[Dataset entries]
-.-.-

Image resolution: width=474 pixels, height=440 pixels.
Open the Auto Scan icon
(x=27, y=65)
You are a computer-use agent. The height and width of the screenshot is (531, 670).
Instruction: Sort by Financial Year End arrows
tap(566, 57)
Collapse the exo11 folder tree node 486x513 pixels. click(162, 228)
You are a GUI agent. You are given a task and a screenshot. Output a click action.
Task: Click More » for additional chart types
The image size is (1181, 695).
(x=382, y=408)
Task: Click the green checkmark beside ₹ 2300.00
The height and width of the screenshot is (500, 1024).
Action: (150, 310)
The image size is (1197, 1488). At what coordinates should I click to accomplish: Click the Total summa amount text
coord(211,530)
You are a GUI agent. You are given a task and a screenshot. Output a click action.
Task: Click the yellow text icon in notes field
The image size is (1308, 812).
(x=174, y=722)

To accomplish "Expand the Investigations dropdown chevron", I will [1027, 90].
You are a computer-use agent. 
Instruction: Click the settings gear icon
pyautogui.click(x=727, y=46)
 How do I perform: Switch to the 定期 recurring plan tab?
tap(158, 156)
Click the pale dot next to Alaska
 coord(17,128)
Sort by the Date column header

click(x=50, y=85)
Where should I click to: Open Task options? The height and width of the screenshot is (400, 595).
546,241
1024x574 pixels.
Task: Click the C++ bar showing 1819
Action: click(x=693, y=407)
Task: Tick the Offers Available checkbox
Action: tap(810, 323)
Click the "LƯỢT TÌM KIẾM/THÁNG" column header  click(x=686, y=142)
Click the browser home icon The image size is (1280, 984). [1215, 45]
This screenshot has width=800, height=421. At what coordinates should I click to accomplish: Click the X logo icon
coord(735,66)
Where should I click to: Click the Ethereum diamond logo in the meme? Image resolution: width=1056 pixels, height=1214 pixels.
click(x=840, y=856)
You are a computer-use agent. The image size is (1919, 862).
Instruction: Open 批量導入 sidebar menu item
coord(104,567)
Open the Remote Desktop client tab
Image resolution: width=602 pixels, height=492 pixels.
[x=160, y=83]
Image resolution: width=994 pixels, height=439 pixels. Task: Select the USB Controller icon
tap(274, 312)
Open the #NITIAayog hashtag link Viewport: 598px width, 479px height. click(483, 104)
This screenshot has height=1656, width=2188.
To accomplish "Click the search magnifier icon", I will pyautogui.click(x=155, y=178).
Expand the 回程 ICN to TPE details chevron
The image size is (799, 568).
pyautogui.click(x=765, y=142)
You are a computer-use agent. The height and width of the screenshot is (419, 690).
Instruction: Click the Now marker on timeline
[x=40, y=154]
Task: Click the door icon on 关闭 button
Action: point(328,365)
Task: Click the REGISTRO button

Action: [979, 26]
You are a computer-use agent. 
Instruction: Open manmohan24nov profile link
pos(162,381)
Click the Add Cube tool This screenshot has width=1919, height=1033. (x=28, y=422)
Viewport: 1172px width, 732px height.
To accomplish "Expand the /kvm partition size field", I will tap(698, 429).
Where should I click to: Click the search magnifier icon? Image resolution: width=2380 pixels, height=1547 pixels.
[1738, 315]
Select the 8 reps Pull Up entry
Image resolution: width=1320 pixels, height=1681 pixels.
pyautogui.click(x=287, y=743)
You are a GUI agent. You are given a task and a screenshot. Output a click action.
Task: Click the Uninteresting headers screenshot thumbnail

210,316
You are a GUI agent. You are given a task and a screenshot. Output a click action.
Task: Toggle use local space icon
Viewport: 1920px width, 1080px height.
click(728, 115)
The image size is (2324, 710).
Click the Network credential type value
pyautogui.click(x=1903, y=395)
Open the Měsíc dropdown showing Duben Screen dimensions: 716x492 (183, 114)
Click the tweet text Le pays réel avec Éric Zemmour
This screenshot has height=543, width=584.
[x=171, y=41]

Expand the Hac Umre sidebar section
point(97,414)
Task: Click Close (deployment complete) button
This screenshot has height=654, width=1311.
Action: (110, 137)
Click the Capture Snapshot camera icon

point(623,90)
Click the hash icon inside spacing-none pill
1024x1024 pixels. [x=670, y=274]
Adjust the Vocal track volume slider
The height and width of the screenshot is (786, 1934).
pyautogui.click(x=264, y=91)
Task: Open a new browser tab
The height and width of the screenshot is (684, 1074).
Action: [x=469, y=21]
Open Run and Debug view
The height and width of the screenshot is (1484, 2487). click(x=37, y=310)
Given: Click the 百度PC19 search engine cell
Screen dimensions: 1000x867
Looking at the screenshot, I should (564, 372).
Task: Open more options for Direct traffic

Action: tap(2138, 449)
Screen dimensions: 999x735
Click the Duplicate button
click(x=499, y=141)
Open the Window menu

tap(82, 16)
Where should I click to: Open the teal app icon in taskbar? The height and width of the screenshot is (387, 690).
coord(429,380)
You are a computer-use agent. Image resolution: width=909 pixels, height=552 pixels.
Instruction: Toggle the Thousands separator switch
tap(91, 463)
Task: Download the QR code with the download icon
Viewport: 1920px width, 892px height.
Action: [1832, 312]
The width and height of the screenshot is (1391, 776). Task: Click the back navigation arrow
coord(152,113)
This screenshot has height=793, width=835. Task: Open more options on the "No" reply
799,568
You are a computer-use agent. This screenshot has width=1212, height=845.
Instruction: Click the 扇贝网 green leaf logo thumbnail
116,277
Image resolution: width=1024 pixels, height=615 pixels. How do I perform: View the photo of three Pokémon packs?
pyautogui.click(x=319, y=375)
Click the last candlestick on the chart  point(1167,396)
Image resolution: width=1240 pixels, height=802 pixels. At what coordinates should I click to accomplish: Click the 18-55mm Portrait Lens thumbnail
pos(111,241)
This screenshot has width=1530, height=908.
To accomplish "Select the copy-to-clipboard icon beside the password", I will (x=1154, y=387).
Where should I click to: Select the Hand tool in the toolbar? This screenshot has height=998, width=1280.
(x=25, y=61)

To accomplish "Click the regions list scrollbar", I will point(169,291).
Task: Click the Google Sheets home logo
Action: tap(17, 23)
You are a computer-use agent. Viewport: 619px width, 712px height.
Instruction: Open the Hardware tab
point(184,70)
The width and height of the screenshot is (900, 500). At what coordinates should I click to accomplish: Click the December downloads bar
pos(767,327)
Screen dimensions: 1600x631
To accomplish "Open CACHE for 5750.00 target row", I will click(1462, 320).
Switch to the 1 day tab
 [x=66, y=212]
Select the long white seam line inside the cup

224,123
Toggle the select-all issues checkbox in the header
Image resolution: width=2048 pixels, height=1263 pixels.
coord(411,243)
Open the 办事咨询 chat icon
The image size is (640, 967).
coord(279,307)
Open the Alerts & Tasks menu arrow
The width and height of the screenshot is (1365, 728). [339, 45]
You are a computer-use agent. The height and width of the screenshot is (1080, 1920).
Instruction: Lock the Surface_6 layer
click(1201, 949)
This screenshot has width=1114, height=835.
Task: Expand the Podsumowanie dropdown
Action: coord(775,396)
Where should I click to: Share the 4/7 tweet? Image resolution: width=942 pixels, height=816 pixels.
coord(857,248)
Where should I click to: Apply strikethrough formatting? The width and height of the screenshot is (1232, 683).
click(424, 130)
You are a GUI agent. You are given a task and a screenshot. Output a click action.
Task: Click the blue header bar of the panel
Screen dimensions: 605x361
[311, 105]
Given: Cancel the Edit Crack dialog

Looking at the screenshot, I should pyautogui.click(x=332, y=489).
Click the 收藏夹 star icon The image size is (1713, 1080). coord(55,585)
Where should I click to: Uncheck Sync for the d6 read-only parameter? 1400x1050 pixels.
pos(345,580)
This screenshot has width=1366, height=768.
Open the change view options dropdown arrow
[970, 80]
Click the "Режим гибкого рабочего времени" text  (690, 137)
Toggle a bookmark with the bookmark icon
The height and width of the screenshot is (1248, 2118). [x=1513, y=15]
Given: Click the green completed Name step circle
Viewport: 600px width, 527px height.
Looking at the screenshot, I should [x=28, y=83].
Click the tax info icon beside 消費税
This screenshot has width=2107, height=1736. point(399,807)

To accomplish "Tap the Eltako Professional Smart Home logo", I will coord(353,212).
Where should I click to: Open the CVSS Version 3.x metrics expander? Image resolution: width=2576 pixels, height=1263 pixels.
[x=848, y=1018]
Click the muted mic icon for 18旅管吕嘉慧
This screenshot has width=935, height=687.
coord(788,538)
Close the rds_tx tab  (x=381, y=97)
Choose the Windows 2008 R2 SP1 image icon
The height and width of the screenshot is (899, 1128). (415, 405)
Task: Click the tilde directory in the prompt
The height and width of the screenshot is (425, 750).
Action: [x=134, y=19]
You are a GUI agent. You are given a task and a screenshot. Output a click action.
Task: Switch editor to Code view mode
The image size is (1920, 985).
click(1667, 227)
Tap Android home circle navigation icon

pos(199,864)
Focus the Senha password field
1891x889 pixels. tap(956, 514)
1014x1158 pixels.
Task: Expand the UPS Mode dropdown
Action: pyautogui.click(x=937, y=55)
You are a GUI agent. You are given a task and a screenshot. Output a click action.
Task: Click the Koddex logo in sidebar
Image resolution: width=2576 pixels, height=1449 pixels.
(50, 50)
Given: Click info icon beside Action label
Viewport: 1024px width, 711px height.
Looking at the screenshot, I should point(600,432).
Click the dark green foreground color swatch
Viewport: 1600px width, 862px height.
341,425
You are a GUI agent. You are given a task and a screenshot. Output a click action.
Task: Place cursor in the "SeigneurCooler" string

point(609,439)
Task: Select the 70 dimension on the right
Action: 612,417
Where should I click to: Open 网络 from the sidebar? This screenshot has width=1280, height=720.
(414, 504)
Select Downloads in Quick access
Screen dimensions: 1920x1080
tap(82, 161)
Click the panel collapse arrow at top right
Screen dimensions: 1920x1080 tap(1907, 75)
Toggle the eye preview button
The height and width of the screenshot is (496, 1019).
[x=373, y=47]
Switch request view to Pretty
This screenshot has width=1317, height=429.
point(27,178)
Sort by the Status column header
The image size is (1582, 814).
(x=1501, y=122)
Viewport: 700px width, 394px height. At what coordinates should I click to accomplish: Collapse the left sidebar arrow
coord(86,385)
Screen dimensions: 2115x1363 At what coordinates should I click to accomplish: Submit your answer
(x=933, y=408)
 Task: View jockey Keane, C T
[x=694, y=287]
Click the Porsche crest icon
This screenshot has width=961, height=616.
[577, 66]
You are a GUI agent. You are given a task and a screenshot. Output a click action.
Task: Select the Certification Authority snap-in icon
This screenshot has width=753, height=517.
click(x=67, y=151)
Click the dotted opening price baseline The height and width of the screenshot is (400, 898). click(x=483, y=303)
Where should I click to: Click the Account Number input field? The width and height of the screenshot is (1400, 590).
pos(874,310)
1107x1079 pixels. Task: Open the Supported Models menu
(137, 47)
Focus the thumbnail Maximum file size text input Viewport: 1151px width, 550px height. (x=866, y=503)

-.-.-

Reproduce the records verbatim, from the line containing "will [1027, 90]." through the line containing "Action: tap(810, 323)", including both of those lines.

To accomplish "Expand the Investigations dropdown chevron", I will [1027, 90].
You are a computer-use agent. 
Instruction: Click the settings gear icon
pyautogui.click(x=727, y=46)
 How do I perform: Switch to the 定期 recurring plan tab?
tap(158, 156)
Click the pale dot next to Alaska
 coord(17,128)
Sort by the Date column header

click(x=50, y=85)
Where should I click to: Open Task options? The height and width of the screenshot is (400, 595).
546,241
1024x574 pixels.
Task: Click the C++ bar showing 1819
Action: click(x=693, y=407)
Task: Tick the Offers Available checkbox
Action: tap(810, 323)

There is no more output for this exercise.